The second basis advanced by the defendant as entitling him to summary judgment is his claim that, as a matter of law, he had probable cause to believe that the plaintiff had committed the crime of possession of narcotics. In order to prevail in an action for malicious prosecution, the plaintiff must show that the defendant acted without probable cause. McHale v. W.B.S. Corporation, supra, 187 Conn. 447. "Probable cause has been defined as the knowledge of facts sufficient to justify a reasonable man in the belief that he has reasonable grounds for prosecuting as action." Zenick v. O'Brien, supra, 137 Conn. 597. See also McGann v. Allen, 105 Conn. 177, 186 (1926). "The propriety of the defendant's conduct in causing the arrest of the plaintiff is to be tested by the facts as they appeared to be at the time the prosecution in question was instituted; and the controlling question is whether these facts, as they then appeared, were such that an ordinarily discreet and prudent person would have been led to the belief that the plaintiff had committed the crime with which he was charged. If the defendant had knowledge of facts, actual or apparent, strong enough to justify a reasonable man in the belief that he had lawful grounds for prosecuting the plaintiff in the manner complained of, then the probable cause was present and this action will not lie."Shea v. Berry, 93 Conn. 475, 477 (1919).
"The existence of probable cause is an absolute protection against an action for malicious prosecution, and what facts, and whether particular facts, constitute probable cause is always a question of law." Vandersluis v. Weil, 176 Conn. 352, 356 (1978). Although the question of probable cause is an issue of law, when the facts concerning the existence of probable cause are in dispute, the issue of probable cause may be submitted to the jury as a mixed question of fact and law. DeLaurentis v. New Haven, 220 Conn. 225, 252-53 (1991).
In this case, there are no contested material factual issues concerning probable cause. Other than the conclusory statement that the defendant lacked probable cause, the plaintiff has not alleged any facts in his complaint nor has he submitted any affidavits or documentary evidence alleging any facts that indicate that the defendant had no reasonable ground for seeking the plaintiffs arrest.
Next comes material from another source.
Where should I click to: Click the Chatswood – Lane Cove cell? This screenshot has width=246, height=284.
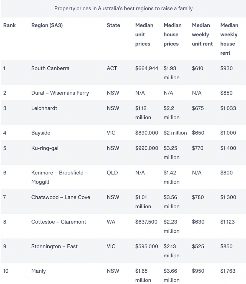60,197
The uncontradicted affidavits of the defendant show that plaintiff had in his possession a plastic package containing twelve wax paper envelopes some of which were marked "Death Road," "New Jack City," "Crazy Horse," and "Bad Habit" and that the package contained a white powder residue which tested positive for heroin. These facts would have led a reasonable person to the belief that the plaintiff had committed the crime of the possession of narcotics.
Because there is no genuine issue as to any material fact and the defendant is entitled to judgment as a matter of law, the defendant's motion for summary judgment is hereby granted.